A Academia Cabo-verdiana de Letras, mais recente em actividades, também já anunciou a intenção de reeditar “clássicos” e menos clássicos. Autores como Teixeira de Sousa e Manuel Lopes estão na lista, mas ainda não há datas certas.

Nesta onda de projectos de reedições, uma editora nacional está a trabalhar silenciosamente na reedição da revista literária Ponto & Virgula, publicada entre 1983 e 1987, e que em 2007 teve os seus 17 números republicados em fac-simile, em Portugal.
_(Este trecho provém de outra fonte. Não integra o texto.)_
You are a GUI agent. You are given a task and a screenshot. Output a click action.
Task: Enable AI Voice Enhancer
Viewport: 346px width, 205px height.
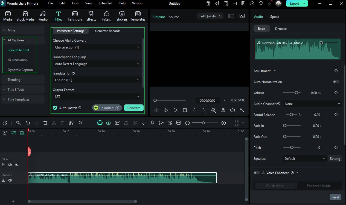tap(257, 173)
Já o Expresso das Ilhas, perante tão bom acolhimento da sua iniciativa, e ainda no âmbito da efeméride lietarária, já está a trabalhar para vir a disponibilizar aos seus leitores uma reedição fac-similada dos 9 números da revista Claridade.

Acesso ao livro

“O livro em Cabo Verde é muito caro e o sistema de distribuição não funciona”. A constatação de muitos é aqui verbalizada por Brito-Semedo. Explica-se assim, em parte, o sucesso da iniciativa do Expresso das Ilhas. O livro foi disponibilizado aos leitores do jornal por um preço muito acessível. Metade do valor de venda do preço mais baixo normalmente encontrado nas principais livrarias nacionais, no que se refere a livros cabo-verdianos.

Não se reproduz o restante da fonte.